Novel Mitochondrial Homoplasmic T4216C Mutation in Iranian Patients with Friedreich Ataxia

• Main Authors: M Heidari, M Khatami
• Format: Article
• Language: fas
• Published: Shahid Sadoughi University of Medical Sciences 2010-06-01
• Series: Majallah-i Dānishgāh-i ’Ulūm-i Pizishkī-i Shahīd Ṣadūqī Yazd
• Subjects: Friedreich ataxia; MtDNA; NADH dehydrogenase 1 (ND1) gene; Mutation; TTGE
• Online Access: http://85.185.157.11:6280/jssu/browse.php?a_id=1031&slc_lang=en&sid=1&ftxt=1

Introduction: The mitochondrial defects in Friedreich ataxia (FRDA) have been reported in many researches. Friedreich ataxia is an autosomal recessive neurodegenerative disorder caused by decreased expression of the Frataxin protein. Frataxin deficiency leads to excessive free radical production and dysfunction of respiratory chain complexes. Mitochondrial DNA (mtDNA) could be considered as a candidate modifier factor for FRDA disease. It prompted us to focus on the mtDNA and monitor the nucleotide changes of genome which are probably the cause of respiratory chain defects and reduced ATP generation.
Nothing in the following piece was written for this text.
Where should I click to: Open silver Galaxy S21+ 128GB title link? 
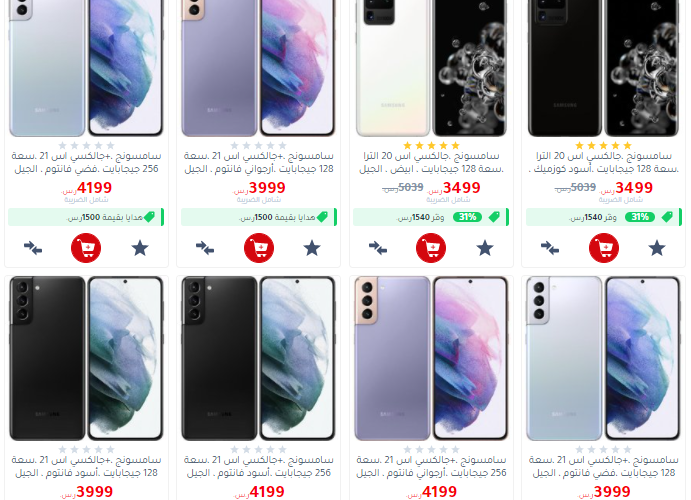[604, 467]
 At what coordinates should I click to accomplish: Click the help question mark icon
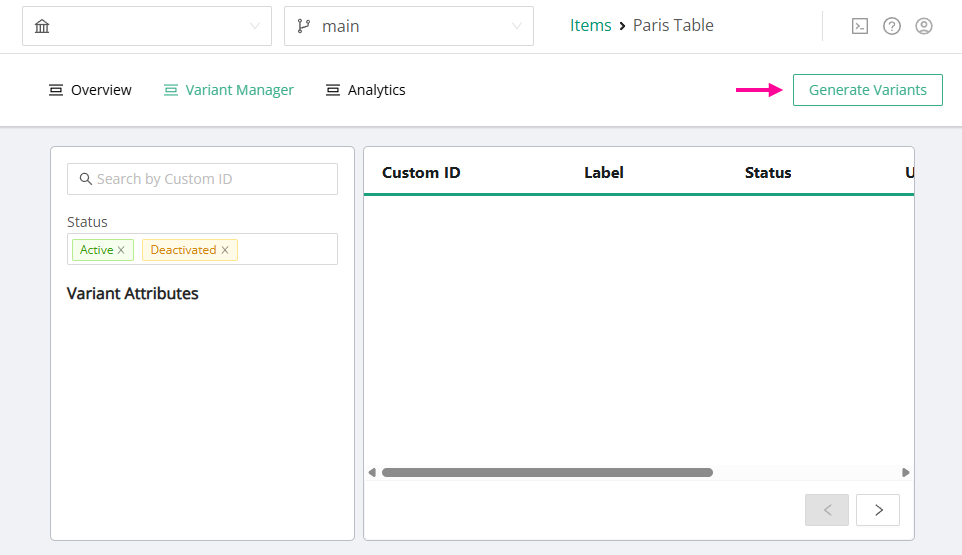(892, 26)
Methods: We searched the mitochondrial NADH dehydroganase I (ND1) gene by PCR-TTGE and DNA fragments showing abnormal banding patterns were sequenced for the identification of exact mutations. Results: In 20 patients, we detected 3 mtDNA mutations which is novel in Friedreich ataxia. T4216C mutation results in conversion of Tyrosine to Histidine in 313 amino acid locations in ND1 and bioinformatics studies show that ND1 protein loses sixth intramembrane α chain. Conclusion: Our results showed that ND1 gene mutations in FRDA samples are higher than normal controls (P<0.001). It is possible that mutations in mtDNA could constitute a predisposing factor in combination with environmental risk factors that could affect the age of onset and rate of disease progression.